Illustration of Bigfoot, which features in the book. (Mike Roberts via SWNS)

"Sceptics might believe that Bigfooters are rejecting science by chasing an animal whose existence has never been proved.

"But what my interviews showed were the ways in which Bigfooters draw on their idea of scientific practices to piece together fragments of what they believe is tangible evidence.

“They might find what they believe is a footprint, or a disturbed areas of woodland understood to be characteristic of a Bigfoot having passed through, or hear a sound that they argue can’t be explained as being that another animal.

"It’s around these absences that many Bigfooters structure their arguments.”

Though a minority of Bigfooters believe that Bigfoot is extra-terrestrial, other dimensional, or supernatural in origin, Dr.

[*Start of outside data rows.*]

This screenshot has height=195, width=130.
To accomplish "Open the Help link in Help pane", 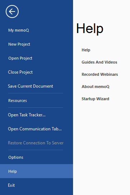I will click(x=86, y=50).
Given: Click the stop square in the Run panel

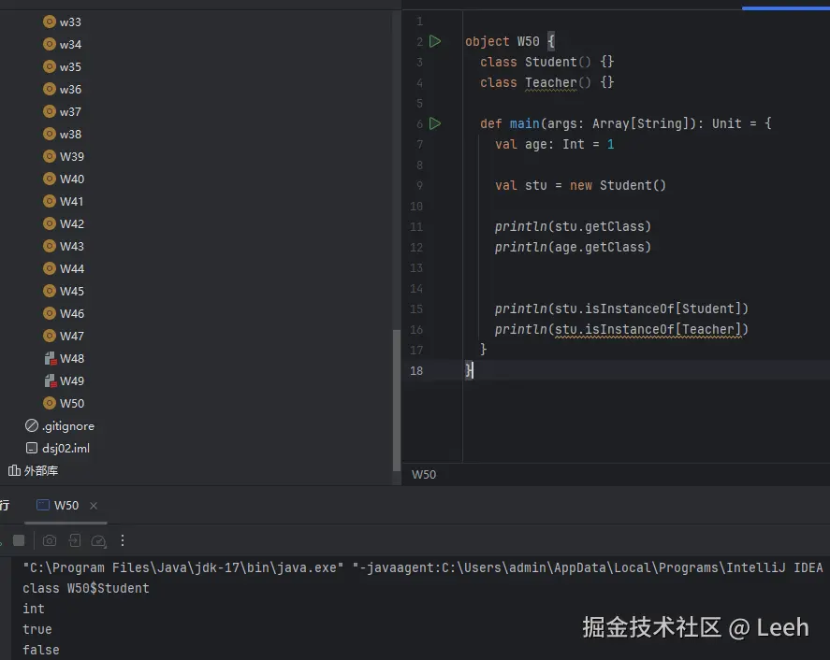Looking at the screenshot, I should tap(19, 540).
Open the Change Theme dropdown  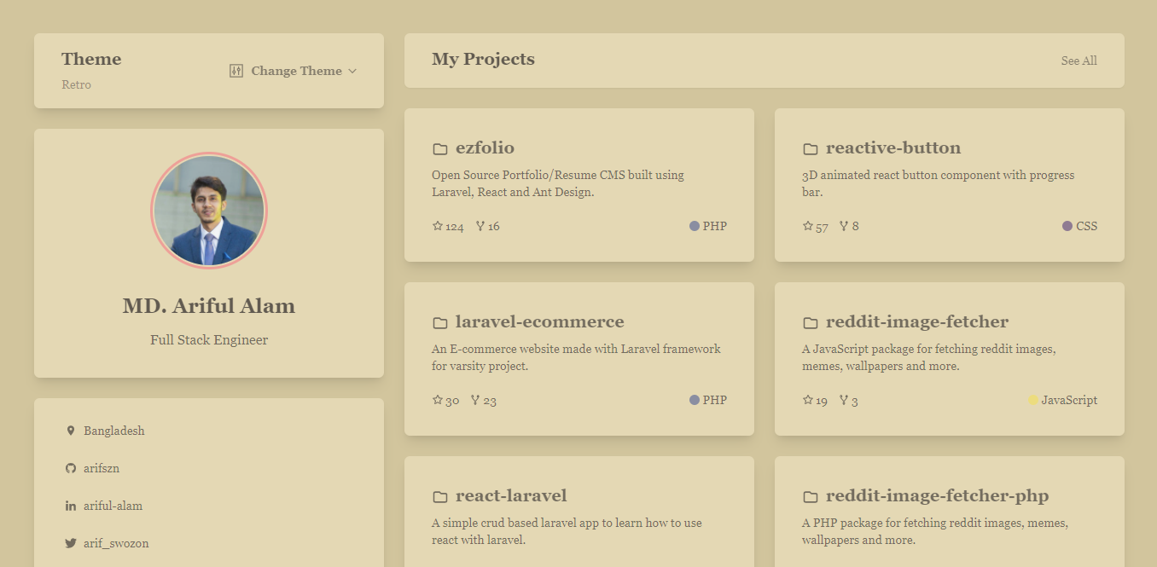coord(295,71)

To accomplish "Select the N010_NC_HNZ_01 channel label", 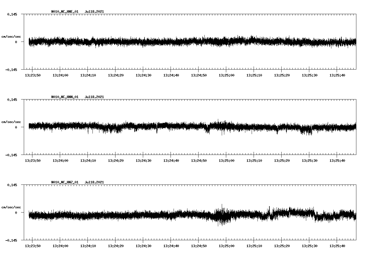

Lewis says the overwhelming majority believe that it is a biological creature which simply needs formal discovery and classification.

Dr. Lewis and Dr. Bartlett were most interested in that group of Bigfooters - known as “the Apers” - as they are making claims that are, in essence, compatible with mainstream science.

Dr. Lewis became interested in Bigfoot during lockdown, when time at home allowed him to watch some of the many Bigfoot documentaries and ‘reality’ programmes.

Intrigued by their approach to collecting evidence and making knowledge claims, he began contacting Bigfooters who, he found, were eager to share their experiences.

Bigfoot hunters using state of the art technology in bid to finally solve mystery

Illustration of Bigfoot, which features in the book. (Mike Roberts via SWNS)

He and co-author Dr. Bartlett’s findings are recorded in their new book, "Bigfooters and Scientific Inquiry: on the borderlands of legitimate science."

Dr. Bartlett said: “For this work, we adopted a stance that we jokingly call, ‘methodological credulity’, but the point behind that is serious.

"If we are to understand how people outside of the institutions of science attempt to collect evidence and make knowledge claims – and this applies much more widely than just to Bigfooting – we are not going to get very far if we dismiss their efforts a priori.

“In taking the time and care to understand their knowledge world and their rationality, we can see just how much their activities are not ‘anti-science’ but an attempt to be scientific as they see it.

"Some of the problems that we face in this moment – in which all kinds of knowledge claims are contested in public, by the public – is that the asocial, individualised stories that we tell about science downplay the role of communities of expertise, of the value of consensus and continuity; they promise, or perhaps demand, that each of us can engage directly with evidence and to judge things for ourselves.”

Dr. Lewis added: “Bigfoot exists.

"Not necessarily as a biological creature, but certainly as an object around which thousands of Americans organise their lives, collecting and analysing evidence, and making knowledge.

"The idea of Bigfoot has captured the imaginations of people for decades.

"Prominent and passionate Bigfooters generously gave their time for interviews, explaining their motivations, methods and beliefs about the creature’s existence.

"We are extremely grateful for their contributions.”